By Echo Wang
NEW YORK (Reuters) -Johnson & Johnson on Wednesday priced the initial public offering (IPO) of its consumer-health business Kenvue Inc at the upper end of its target range to raise $3.66 billion, according to two people familiar with the matter.
Kenvue defied volatile market conditions to price about 166 million shares at $22 per share, the sources said, adding that the size of the deal was upsized by about 10%.
The sources requested anonymity as the discussions are confidential.
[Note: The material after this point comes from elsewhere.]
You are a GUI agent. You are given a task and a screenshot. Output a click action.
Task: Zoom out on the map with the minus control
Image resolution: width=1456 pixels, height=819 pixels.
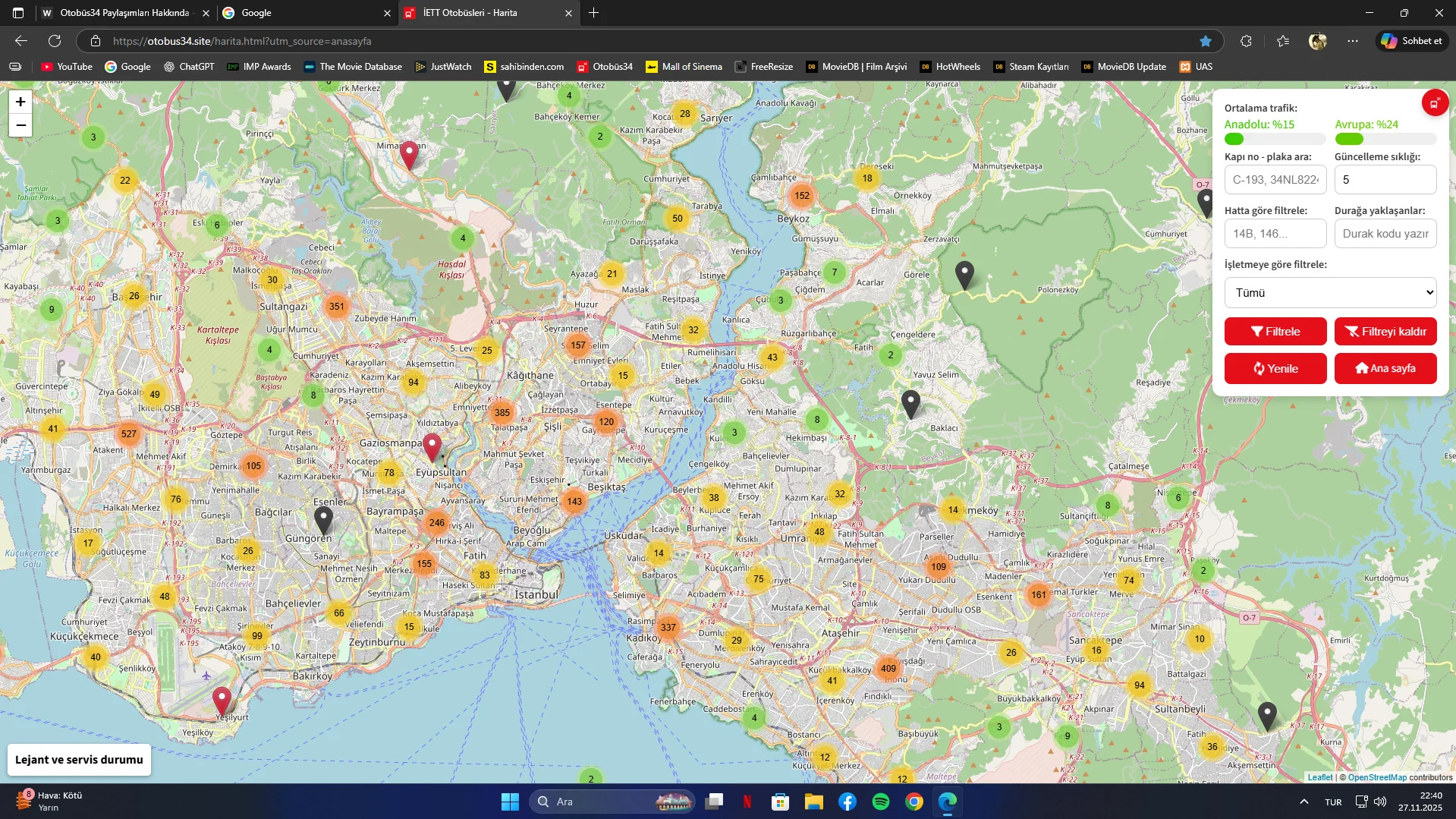20,125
The IPO values Kenvue at about $41 billion.
Kenvue had earlier said it planned to sell 151 million shares at a range of between $20 and $23 per share.
J&J did not immediately respond to a request for comment.
Kenvue’s share sale marks the biggest IPO to result from a corporate carve-out in over two decades.
J&J will control over 90% of the company’s shares after the listing, according to an earlier filing with the U.S. Securities and Exchange Commission (SEC).
While the Kenvue deal is the largest IPO to launch since electric vehicle maker Rivian Automotive Inc listed its shares on Nasdaq in late 2021, deal advisers have warned that equity capital markets may not recover in a meaningful way any time soon.
The IPO market has been largely frozen over the past year as stock-market volatility and economic uncertainty have put off many hopefuls.
U.S. IPOs, excluding listings for special-purpose acquisition companies, are down about 22% to a total of just $2.35 billion year-to-date, according to Dealogic.